If the AVCOAT material itself is 2 inches thick, then it's 26.85kg/m^2, so already well above an ultra-light-like wing loading of 18.3kg/m^2. The point is that you're already beyond ultra-light-like wing loading BEFORE any structural backing material is added, never mind payload mass. Unfortunately, 2 inches of AVCOAT is only sufficient for 1 reentry from interplanetary velocities (moon, Mars, Venus). If you go any thicker or heavier to plausibly achieve multiple reuses without extensive refurbishment, then you're well above your mass per unit area limit necessary to knock-down those peak heating temperatures so that AVCOAT's ablation rate remains tolerable. In short, you must have a TPS with a much lower areal density, preferably structural in nature as is the case with HIAD and ADEPT, so you get some usable payload mass per unit area.
Optimum stiffener arrangement of hot structure HIAD rigid nose. The areal density of the ablative TPS design was 8.53 kg/m2 and the area density for the hot structure design was 10.07 kg/m2. This corresponds to a 15% increase in areal weight for the hot structure design as compared to the ablative TPS design.
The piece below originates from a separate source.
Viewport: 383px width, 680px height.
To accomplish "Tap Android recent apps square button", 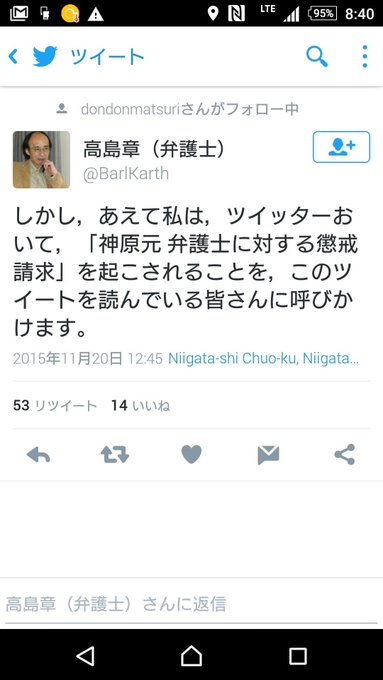I will point(298,657).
HIAD and ADEPT are structural TPS materials / designs that are UNDER the areal density limit for achieving ultra-light-like wing loadings of 18.3kg/m^2. Anything heavier and non-structural in nature is going to weigh more than that per unit area, and thus increase peak heating rates to the point where ablation becomes significant. HIAD and ADEPT designs have been modeled that could withstand an interplanetary aerobraking maneuver, swiftly followed by EDL before the hot structure cools and becomes structurally unsound. My prior post in this thread included a paper on this, from NASA, from the group working on reusable / lightweight / deployable reentry heat shield technologies.
The reusable AVCOAT heat shield design doubled-up the thickness to achieve that outcome, and then they scraped away the charred material from the heat shield (after the protected vehicle was back on Earth) to retain its aerodynamic qualities for a subsequent reentry. That's one form of reusability that comes at the cost of additional mass per unit area.